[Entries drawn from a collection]
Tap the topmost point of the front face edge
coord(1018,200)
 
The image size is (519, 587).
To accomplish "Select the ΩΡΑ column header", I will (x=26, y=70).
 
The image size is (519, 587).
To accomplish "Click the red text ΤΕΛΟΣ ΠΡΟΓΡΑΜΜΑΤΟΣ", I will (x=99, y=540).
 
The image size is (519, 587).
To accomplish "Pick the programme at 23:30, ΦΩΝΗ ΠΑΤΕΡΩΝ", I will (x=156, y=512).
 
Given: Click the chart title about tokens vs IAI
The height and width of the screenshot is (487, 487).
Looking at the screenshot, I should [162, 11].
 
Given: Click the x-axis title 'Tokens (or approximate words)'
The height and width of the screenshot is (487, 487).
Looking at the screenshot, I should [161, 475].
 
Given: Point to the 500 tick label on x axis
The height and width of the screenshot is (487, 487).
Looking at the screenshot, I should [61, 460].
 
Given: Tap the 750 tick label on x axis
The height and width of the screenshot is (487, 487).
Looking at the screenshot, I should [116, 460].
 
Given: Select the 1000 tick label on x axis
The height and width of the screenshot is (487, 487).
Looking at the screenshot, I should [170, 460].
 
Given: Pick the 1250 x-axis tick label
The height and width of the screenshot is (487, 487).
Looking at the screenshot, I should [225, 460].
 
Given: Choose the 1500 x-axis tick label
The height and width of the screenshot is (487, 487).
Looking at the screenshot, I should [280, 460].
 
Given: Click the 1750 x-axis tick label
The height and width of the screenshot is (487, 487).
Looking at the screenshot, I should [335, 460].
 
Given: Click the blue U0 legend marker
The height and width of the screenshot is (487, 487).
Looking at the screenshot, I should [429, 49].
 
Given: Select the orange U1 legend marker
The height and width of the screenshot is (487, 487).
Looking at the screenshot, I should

TASK INSTRUCTIONS
Reproduce all of the lines above word for word, from first to last.

RESULT
Tap the topmost point of the front face edge
coord(1018,200)
 
The image size is (519, 587).
To accomplish "Select the ΩΡΑ column header", I will (x=26, y=70).
 
The image size is (519, 587).
To accomplish "Click the red text ΤΕΛΟΣ ΠΡΟΓΡΑΜΜΑΤΟΣ", I will (x=99, y=540).
 
The image size is (519, 587).
To accomplish "Pick the programme at 23:30, ΦΩΝΗ ΠΑΤΕΡΩΝ", I will (x=156, y=512).
 
Given: Click the chart title about tokens vs IAI
The height and width of the screenshot is (487, 487).
Looking at the screenshot, I should [162, 11].
 
Given: Click the x-axis title 'Tokens (or approximate words)'
The height and width of the screenshot is (487, 487).
Looking at the screenshot, I should [161, 475].
 
Given: Point to the 500 tick label on x axis
The height and width of the screenshot is (487, 487).
Looking at the screenshot, I should [61, 460].
 
Given: Tap the 750 tick label on x axis
The height and width of the screenshot is (487, 487).
Looking at the screenshot, I should [116, 460].
 
Given: Select the 1000 tick label on x axis
The height and width of the screenshot is (487, 487).
Looking at the screenshot, I should [170, 460].
 
Given: Pick the 1250 x-axis tick label
The height and width of the screenshot is (487, 487).
Looking at the screenshot, I should [225, 460].
 
Given: Choose the 1500 x-axis tick label
The height and width of the screenshot is (487, 487).
Looking at the screenshot, I should [280, 460].
 
Given: Click the 1750 x-axis tick label
The height and width of the screenshot is (487, 487).
Looking at the screenshot, I should [335, 460].
 
Given: Click the blue U0 legend marker
The height and width of the screenshot is (487, 487).
Looking at the screenshot, I should [429, 49].
 
Given: Select the orange U1 legend marker
The height and width of the screenshot is (487, 487).
Looking at the screenshot, I should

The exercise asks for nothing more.